Once you reach the line that holds "Click the TikTok logo icon" in the listing below, output it and every line after it through the line that holds "Given: Open the お問い合わせ contact page", word for word.

• Input material
━━━━

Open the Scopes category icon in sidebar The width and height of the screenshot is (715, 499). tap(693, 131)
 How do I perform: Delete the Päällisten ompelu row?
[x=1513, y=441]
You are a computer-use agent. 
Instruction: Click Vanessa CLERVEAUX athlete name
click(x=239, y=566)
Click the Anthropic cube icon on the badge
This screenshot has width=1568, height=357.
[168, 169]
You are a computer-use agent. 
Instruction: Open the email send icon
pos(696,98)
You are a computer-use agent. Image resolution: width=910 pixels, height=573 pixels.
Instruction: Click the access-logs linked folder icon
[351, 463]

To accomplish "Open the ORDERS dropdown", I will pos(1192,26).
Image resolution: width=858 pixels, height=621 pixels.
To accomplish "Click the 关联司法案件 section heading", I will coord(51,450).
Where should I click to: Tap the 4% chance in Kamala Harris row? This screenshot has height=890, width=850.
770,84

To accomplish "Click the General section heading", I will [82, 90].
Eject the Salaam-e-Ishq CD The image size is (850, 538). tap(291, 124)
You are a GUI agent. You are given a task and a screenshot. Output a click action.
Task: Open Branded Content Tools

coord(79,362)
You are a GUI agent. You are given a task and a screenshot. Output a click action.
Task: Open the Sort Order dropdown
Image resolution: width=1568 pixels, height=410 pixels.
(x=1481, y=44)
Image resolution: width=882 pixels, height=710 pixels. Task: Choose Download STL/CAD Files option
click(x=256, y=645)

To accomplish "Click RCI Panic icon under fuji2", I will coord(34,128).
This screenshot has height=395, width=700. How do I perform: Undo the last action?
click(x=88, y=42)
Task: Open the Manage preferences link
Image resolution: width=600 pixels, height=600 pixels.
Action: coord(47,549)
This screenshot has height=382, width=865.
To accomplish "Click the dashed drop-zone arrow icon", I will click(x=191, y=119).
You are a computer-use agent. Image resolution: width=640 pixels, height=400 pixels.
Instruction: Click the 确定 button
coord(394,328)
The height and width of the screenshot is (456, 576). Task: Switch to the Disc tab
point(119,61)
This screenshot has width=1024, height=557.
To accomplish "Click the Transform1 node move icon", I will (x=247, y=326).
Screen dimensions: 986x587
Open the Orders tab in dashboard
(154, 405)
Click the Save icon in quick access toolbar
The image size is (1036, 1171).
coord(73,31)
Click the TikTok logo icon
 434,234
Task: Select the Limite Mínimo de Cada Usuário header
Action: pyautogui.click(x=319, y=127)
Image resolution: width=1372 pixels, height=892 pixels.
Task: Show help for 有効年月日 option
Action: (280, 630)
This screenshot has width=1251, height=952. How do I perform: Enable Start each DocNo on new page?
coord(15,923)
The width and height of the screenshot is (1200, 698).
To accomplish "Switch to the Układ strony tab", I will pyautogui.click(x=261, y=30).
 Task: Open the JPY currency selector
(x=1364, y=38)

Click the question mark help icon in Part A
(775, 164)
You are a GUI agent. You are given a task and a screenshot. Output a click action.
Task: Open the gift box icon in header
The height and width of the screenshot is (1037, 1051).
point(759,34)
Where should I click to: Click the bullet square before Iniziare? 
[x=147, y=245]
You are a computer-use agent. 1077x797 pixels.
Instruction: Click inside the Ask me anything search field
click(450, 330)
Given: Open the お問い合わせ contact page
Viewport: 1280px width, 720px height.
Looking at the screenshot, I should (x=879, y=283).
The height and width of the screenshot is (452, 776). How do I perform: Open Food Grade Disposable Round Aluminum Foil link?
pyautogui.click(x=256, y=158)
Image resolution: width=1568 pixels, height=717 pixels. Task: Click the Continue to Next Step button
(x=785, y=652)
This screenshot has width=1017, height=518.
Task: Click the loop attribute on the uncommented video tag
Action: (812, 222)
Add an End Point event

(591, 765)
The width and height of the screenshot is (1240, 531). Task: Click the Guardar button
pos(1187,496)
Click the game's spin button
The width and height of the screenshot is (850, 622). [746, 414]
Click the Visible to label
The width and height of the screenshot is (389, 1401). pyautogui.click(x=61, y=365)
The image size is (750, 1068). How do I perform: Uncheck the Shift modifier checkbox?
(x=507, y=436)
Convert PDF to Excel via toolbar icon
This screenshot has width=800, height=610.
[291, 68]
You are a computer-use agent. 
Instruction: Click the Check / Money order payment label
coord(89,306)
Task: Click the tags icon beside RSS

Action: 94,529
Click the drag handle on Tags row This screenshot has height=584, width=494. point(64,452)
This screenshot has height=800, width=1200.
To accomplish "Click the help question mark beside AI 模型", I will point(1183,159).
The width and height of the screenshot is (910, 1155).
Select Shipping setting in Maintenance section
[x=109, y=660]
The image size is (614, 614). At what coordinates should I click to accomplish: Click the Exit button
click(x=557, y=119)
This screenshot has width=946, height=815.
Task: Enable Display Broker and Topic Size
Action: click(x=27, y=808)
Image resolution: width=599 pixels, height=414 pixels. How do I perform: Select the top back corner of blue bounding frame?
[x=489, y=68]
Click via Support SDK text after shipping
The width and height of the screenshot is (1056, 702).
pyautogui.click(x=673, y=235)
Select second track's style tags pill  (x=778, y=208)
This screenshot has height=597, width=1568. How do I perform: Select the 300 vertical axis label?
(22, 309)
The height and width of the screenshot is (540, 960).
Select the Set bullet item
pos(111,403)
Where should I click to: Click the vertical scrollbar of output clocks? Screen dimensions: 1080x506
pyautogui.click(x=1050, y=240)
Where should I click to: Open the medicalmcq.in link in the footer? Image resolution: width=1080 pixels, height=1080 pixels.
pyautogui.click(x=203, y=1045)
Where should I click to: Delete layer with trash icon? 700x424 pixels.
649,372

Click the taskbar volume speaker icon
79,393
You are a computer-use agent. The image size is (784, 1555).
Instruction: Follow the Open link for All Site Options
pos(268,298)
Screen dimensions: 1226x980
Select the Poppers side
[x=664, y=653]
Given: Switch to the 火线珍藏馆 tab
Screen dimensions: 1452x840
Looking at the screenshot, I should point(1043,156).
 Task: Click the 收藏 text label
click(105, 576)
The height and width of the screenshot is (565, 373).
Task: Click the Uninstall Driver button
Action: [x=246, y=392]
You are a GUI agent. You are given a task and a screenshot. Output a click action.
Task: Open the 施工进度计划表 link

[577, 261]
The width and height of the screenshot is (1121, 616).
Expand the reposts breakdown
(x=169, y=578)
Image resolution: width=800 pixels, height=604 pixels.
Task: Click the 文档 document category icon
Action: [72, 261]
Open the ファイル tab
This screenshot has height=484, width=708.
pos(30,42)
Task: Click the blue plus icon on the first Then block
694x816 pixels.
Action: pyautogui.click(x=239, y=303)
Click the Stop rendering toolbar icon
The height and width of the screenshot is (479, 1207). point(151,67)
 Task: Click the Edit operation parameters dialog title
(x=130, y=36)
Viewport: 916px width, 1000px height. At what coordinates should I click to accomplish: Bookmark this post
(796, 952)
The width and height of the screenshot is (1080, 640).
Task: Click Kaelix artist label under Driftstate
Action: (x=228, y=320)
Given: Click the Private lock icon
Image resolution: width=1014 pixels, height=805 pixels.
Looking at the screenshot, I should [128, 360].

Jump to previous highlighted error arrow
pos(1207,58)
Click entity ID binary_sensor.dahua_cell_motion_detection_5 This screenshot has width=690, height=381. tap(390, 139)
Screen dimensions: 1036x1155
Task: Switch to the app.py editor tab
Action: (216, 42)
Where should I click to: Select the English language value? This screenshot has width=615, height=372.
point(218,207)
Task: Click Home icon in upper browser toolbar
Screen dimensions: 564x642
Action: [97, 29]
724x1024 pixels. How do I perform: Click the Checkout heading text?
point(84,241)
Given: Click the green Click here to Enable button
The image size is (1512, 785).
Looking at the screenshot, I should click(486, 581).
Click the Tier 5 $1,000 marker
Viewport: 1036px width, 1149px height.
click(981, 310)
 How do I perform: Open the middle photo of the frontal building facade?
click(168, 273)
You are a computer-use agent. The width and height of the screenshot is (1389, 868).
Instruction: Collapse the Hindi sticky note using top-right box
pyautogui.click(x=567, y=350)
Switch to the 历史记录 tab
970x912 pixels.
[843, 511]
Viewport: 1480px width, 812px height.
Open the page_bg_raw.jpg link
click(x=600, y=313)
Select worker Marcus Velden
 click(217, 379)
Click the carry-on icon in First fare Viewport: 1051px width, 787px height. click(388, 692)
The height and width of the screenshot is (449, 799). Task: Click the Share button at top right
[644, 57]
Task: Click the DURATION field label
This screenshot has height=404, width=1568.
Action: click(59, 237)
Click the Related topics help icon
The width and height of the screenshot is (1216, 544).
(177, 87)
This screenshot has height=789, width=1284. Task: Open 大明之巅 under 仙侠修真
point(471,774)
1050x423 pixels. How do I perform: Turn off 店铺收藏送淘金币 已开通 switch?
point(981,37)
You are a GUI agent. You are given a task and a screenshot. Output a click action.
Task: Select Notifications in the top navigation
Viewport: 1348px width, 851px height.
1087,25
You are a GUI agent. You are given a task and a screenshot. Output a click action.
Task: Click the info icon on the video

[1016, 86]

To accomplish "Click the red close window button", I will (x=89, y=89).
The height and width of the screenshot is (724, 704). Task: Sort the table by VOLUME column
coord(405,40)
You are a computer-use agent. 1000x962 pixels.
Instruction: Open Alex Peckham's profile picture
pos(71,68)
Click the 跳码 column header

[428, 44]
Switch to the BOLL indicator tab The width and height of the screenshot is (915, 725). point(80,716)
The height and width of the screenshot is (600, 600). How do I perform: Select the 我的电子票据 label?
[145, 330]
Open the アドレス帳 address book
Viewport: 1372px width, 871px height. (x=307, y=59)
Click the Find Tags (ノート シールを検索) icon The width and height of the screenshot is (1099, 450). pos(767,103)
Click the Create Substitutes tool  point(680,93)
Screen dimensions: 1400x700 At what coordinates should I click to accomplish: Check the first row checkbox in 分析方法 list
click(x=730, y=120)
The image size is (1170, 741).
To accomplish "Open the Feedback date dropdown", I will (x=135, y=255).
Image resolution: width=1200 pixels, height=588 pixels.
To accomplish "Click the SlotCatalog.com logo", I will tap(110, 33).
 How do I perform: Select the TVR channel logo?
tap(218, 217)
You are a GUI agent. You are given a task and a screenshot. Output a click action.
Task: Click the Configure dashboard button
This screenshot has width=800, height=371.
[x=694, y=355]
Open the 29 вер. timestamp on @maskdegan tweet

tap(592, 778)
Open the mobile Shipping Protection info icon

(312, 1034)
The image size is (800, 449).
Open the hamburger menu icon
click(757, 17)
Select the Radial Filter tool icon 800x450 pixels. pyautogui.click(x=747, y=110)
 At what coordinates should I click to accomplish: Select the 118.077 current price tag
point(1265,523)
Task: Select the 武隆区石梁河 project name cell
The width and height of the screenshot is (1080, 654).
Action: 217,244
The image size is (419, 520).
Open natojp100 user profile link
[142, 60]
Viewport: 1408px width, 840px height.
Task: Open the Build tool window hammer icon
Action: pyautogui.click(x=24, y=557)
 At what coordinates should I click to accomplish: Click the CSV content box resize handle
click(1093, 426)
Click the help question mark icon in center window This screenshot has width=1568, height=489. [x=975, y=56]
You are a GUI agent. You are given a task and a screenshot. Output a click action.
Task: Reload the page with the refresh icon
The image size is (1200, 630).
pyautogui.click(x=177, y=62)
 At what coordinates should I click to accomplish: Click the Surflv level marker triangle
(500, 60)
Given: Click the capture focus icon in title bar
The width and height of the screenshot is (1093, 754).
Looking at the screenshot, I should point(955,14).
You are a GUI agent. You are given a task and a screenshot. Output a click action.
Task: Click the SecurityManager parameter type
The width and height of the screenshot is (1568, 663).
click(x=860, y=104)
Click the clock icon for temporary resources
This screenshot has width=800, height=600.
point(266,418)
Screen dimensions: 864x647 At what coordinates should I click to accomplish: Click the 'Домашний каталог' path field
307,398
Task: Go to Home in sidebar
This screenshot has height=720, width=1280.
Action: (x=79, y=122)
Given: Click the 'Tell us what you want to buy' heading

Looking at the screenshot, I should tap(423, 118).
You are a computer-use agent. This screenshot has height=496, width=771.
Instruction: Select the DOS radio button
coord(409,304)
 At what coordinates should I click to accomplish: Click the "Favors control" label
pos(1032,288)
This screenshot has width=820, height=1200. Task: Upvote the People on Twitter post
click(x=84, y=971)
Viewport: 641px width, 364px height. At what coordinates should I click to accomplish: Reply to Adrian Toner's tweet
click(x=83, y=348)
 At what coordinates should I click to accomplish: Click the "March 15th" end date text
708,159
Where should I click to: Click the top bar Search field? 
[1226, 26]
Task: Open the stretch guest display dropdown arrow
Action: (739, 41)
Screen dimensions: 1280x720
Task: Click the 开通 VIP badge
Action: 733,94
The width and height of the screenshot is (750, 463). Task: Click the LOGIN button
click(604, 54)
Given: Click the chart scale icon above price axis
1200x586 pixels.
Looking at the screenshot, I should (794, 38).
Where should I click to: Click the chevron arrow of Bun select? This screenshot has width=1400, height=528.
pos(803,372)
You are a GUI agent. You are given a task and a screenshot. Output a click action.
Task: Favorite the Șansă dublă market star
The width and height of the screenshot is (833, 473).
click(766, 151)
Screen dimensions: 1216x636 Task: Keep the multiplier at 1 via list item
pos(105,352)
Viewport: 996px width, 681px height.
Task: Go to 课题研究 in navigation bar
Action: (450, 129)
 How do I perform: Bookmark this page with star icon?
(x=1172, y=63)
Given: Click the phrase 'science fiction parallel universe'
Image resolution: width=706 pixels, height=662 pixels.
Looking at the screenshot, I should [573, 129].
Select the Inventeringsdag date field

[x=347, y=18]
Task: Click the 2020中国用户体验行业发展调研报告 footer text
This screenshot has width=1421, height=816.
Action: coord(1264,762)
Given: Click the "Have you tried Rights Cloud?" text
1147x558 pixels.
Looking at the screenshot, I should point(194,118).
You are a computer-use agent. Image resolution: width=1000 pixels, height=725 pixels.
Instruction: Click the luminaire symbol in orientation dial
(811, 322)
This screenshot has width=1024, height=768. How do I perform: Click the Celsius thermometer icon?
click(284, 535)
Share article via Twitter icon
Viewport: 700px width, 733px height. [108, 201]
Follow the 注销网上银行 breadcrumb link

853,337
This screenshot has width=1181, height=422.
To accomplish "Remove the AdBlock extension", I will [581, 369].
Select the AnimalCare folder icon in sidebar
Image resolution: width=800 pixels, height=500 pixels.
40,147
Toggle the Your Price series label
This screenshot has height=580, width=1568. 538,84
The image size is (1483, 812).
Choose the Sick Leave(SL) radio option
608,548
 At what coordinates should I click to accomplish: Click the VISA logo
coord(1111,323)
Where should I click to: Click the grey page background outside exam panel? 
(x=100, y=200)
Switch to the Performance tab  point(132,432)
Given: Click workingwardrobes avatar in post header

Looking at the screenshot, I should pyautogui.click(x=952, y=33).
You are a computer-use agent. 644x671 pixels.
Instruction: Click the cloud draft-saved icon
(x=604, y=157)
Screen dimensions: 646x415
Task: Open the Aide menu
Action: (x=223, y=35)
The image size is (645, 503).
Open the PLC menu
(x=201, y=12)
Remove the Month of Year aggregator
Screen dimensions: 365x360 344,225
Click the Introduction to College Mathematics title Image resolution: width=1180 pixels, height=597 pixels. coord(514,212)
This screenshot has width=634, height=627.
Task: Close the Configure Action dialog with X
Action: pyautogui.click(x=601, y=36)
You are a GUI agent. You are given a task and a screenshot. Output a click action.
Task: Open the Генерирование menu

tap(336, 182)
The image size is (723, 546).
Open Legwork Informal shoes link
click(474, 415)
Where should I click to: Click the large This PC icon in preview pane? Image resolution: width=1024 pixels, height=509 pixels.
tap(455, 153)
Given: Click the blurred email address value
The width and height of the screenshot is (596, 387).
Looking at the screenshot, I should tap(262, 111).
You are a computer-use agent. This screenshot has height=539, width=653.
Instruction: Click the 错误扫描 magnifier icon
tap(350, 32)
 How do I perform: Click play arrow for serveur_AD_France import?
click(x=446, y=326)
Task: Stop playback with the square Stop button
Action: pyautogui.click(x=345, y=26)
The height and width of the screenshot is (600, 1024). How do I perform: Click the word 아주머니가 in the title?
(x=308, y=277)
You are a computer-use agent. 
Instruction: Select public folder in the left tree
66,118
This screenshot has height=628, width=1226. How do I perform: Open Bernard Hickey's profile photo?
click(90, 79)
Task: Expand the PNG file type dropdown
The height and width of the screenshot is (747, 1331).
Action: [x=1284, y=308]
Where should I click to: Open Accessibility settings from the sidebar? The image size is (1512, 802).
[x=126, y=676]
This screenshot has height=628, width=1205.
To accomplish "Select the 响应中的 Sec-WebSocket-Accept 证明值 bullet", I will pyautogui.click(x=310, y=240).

━━━━

• Result of this task
Click the TikTok logo icon
 434,234
Task: Select the Limite Mínimo de Cada Usuário header
Action: pyautogui.click(x=319, y=127)
Image resolution: width=1372 pixels, height=892 pixels.
Task: Show help for 有効年月日 option
Action: (280, 630)
This screenshot has width=1251, height=952. How do I perform: Enable Start each DocNo on new page?
coord(15,923)
The width and height of the screenshot is (1200, 698).
To accomplish "Switch to the Układ strony tab", I will pyautogui.click(x=261, y=30).
 Task: Open the JPY currency selector
(x=1364, y=38)

Click the question mark help icon in Part A
(775, 164)
You are a GUI agent. You are given a task and a screenshot. Output a click action.
Task: Open the gift box icon in header
The height and width of the screenshot is (1037, 1051).
point(759,34)
Where should I click to: Click the bullet square before Iniziare? 
[x=147, y=245]
You are a computer-use agent. 1077x797 pixels.
Instruction: Click inside the Ask me anything search field
click(450, 330)
Given: Open the お問い合わせ contact page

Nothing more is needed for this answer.